I have always loved singing, and have often dreamed of recording an album, but never had the confidence to do anything about it until I recorded Asmaradana, and went on to learn to sing in Puter Gunung Ledang The Musical in 2006.

Q: What are your musical influences?
My early musical influences since my growing up years have been the music of U2, Alanis Morissette, Sheryl Crow, Don Henley, and now Daughtry, Fergie, Colbie Caillat and Corinne Bailey Rae. I of course also love songs from all the great musicals – Phantom, Wicked, Miss Saigon, Les Miserables.
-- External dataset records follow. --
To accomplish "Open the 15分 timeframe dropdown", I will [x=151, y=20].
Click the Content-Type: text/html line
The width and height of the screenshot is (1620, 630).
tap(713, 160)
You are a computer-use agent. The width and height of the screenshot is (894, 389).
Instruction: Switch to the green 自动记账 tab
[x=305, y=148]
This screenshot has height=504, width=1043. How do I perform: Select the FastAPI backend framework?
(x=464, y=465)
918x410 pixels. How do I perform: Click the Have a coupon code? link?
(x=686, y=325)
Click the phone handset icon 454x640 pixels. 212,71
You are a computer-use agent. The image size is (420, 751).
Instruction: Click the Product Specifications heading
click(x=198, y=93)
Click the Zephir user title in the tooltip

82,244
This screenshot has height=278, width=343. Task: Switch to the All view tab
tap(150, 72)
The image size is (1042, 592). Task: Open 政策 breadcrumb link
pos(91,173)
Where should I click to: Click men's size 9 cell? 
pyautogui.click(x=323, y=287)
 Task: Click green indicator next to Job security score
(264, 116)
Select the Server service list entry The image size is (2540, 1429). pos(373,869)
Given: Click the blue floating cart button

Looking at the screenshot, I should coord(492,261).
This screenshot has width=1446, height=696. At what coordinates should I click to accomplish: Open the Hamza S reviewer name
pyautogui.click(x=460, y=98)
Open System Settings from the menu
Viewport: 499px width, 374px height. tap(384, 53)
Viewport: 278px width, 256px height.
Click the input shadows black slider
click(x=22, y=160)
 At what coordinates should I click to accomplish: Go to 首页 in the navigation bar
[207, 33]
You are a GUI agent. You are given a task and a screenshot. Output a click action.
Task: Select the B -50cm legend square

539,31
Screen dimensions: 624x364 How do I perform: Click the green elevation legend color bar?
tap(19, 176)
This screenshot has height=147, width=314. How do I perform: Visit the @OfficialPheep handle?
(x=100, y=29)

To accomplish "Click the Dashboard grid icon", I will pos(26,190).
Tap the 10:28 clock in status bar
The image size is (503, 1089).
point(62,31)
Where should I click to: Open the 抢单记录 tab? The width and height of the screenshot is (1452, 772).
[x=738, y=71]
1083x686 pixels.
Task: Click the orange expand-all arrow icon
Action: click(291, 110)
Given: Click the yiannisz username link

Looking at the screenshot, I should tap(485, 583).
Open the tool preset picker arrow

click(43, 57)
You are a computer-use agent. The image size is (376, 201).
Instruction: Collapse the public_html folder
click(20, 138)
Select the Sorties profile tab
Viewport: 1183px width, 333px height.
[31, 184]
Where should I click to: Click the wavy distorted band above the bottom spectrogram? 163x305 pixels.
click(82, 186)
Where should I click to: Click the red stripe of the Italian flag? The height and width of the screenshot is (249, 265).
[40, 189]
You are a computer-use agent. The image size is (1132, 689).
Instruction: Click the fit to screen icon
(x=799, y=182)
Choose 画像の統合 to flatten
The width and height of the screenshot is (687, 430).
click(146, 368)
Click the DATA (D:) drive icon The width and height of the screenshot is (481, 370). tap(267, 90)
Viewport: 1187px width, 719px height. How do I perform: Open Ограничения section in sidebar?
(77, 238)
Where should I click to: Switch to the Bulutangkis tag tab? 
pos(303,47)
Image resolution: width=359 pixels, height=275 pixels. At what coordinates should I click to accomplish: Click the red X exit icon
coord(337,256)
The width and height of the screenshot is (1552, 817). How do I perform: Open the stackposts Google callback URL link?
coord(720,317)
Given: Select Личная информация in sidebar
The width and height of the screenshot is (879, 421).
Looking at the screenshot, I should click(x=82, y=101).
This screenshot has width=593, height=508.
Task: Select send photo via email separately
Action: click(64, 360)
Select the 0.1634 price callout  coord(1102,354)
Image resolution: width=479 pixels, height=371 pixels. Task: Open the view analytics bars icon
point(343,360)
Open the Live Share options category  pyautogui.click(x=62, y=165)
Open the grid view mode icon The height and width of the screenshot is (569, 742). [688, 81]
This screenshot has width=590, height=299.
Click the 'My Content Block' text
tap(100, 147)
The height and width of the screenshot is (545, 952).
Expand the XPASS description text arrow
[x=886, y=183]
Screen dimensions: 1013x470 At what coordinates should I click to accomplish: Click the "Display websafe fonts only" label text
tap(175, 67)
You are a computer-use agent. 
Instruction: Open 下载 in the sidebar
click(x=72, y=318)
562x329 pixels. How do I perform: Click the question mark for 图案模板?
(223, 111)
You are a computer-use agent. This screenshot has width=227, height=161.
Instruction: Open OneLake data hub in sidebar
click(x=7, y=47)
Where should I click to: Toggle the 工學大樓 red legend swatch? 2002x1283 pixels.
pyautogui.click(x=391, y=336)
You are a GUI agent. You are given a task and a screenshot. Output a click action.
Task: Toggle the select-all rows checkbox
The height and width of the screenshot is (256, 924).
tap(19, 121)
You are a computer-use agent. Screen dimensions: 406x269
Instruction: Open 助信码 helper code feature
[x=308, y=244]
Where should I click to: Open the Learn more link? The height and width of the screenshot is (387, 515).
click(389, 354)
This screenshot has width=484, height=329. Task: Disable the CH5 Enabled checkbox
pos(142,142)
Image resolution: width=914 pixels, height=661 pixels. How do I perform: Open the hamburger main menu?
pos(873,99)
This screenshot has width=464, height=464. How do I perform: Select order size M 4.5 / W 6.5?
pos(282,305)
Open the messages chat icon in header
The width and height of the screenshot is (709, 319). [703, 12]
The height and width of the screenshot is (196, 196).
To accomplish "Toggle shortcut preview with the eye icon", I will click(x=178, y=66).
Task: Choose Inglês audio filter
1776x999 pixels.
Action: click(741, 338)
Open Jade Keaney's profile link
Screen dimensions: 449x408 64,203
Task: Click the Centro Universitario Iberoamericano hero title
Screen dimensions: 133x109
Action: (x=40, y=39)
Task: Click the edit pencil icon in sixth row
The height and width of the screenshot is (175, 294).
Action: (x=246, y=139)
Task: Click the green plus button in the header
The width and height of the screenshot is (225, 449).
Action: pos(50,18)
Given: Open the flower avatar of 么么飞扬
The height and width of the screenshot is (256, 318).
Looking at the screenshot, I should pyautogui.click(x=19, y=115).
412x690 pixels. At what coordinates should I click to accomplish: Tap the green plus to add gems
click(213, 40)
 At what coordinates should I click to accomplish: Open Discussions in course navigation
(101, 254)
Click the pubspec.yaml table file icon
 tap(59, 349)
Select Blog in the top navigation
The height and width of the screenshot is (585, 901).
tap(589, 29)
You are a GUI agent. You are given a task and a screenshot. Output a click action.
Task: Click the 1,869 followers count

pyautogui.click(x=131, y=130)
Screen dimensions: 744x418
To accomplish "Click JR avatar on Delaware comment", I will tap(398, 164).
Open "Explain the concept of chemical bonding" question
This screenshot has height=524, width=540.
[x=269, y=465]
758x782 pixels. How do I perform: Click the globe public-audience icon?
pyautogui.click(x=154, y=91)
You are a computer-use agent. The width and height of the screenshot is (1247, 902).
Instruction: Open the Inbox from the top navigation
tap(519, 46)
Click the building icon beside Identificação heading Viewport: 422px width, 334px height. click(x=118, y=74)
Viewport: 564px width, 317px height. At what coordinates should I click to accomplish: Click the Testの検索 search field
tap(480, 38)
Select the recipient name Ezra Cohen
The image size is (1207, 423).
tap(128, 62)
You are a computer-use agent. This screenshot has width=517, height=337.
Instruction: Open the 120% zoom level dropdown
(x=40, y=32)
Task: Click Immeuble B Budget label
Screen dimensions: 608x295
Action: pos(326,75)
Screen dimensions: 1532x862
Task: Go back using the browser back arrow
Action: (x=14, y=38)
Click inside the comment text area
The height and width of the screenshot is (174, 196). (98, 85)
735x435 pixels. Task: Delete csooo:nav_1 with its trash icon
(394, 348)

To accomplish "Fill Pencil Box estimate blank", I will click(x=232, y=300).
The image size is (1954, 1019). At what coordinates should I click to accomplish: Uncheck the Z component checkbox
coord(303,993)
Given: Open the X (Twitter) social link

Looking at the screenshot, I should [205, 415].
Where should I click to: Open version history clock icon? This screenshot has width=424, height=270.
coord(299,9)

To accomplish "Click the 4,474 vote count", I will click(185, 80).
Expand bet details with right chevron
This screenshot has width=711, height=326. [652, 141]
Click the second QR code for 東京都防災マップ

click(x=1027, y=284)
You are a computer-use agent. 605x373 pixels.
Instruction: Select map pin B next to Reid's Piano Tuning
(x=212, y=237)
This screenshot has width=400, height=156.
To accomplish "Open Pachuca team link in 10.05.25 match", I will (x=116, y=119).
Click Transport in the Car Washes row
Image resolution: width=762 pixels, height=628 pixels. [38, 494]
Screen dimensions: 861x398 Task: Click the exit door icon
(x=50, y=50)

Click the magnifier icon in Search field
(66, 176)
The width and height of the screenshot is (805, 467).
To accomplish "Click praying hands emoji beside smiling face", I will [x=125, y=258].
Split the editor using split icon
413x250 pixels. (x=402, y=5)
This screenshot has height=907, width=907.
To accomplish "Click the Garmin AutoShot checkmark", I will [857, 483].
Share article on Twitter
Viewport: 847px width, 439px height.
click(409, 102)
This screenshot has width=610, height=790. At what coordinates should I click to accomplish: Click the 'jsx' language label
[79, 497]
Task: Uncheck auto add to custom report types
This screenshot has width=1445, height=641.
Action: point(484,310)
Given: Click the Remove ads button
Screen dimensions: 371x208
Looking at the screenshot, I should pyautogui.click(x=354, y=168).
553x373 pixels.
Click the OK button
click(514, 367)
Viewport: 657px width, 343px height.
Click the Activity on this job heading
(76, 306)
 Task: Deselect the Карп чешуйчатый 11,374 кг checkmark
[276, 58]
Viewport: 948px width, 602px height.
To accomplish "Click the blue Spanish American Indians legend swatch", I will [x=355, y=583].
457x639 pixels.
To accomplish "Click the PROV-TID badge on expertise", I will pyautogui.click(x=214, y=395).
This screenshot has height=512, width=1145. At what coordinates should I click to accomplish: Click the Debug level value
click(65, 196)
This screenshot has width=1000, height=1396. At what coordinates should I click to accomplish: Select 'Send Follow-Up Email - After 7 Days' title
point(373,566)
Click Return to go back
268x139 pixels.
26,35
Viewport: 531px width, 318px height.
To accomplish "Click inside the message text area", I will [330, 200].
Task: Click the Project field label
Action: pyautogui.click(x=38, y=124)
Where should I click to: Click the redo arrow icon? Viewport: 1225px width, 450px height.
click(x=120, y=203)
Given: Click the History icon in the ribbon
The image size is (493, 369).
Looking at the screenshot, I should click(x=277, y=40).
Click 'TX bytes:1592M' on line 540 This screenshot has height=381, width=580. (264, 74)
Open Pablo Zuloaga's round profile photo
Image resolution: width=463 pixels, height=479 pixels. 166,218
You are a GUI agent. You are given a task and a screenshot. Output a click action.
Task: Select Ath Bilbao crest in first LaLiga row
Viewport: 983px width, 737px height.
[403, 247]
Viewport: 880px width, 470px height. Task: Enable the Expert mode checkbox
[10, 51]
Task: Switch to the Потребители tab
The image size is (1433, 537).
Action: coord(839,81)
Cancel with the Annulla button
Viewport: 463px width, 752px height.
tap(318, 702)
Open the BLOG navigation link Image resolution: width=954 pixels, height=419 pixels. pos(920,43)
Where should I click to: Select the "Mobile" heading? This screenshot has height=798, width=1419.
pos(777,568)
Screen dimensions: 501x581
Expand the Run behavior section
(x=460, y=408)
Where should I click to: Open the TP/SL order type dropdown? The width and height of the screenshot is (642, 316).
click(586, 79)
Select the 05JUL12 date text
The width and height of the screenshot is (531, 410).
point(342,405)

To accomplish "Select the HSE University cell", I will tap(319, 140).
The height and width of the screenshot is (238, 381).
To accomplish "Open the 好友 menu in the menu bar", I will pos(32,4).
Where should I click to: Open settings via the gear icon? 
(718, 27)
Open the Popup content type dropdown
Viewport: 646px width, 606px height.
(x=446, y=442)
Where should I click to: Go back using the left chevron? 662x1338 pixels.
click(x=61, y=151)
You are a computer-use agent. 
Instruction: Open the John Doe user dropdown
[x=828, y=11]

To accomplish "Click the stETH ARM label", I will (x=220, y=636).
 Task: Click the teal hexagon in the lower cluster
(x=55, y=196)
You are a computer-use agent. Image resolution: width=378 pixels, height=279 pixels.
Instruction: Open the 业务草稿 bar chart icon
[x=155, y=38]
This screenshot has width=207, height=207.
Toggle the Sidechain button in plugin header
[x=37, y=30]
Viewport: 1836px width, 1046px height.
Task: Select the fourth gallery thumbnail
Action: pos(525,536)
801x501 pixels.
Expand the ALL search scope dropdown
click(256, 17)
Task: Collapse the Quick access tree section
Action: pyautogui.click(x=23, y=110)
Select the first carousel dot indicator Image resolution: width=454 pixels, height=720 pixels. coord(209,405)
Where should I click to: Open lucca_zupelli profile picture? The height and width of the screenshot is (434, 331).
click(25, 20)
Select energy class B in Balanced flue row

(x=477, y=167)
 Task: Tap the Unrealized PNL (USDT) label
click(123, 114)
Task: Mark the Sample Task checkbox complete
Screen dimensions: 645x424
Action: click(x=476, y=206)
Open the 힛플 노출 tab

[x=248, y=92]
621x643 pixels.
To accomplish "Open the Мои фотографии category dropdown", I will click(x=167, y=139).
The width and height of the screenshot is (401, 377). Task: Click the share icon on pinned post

I love the way musical songs are written so they really touch and move you, and affect you for years and years.

KATAKAN is an expression of the style and genre closest to my heart, which is pop-rock with a touch of ethnic.

I hope to someday fulfil a dream of recording a full album featuring ethnic pop-rock music, which hopefully will be known as my own signature musical style.

Q: do you play any musical instruments?
I have recently taken up the guitar. I have a gorgeous blue Taylor guitar (like the one Michelle Branch has!), and after PGLM3, I plan to seriously concentrate on my guitar lessons and hopefully learn to write some of my own songs someday.

Q: how is it any similar, and how different is it sharing your work on film, on stage and in your music?

It’s much more accessible and more “mobile” if you know what I mean… If I wanted to share what I do with my fans, I couldn’t set up a movie screening so easily, nor can I put together a stage musical as and when I please, but I can quite easily set up a singing gig with a band or just with my guitar if I wanted.

As for similarities, a good song stays with you and affects you just as much as a good movie or a good musical.

Q: How did the single KATAKAN come about?
I was in Tasmania, Australia on a sabbatical with my husband last August, and on a trip across to Melbourne, I went to watch Dancing With The Stars. I met up with the musical director of DWTS, Chong Lim, who seemed at the time to be one of the biggest deals in the Australian music scene.

His name card had his company’s name as IPOH RIVER STUDIOS. I said to him, hang on… Ipoh mali, ka? And we hit it off from there. I told him how absolutely proud I was to be in the audience that day and to see one of our “home boys” come so far!

We met up a couple of times and talked about doing a few projects together. Chongy said he wanted to work on a song with me, just so we got a feel for working together, and I said why not. He wanted me to explore a genre that I was most comfortable with, and I told him that genre had to be ROCK, so we decided to try KATAKAN as a starting point… and now here we are!

Q: Tell us about the music video shoot.
Chongy got a team together to shoot the music video for the song together whilst I was in Melbourne. It was directed by Pierre Baroni, a really humble guy with a great eye for photography especially. Pierre told me on the shoot, that in Australia, we work in very small production teams, and everyone on the team learns to double or triple up on their job functions. He was directing the shoot, setting up the background, art directing the shoot, checking and doing touch ups on my hair and makeup, amazing… I thought that this only happened in Malaysia!

Q: How does it feel to have this new single out in the market?
It’s a liberating feeling to know I’m able to break out of my image as the Puteri, and to do something I’ve always wanted to do, and to be MYSELF and share a part of who I am with my fans. I want to explore new terrains, new MOUNTAINS (no pun intended!), and take the journey as far as I can go.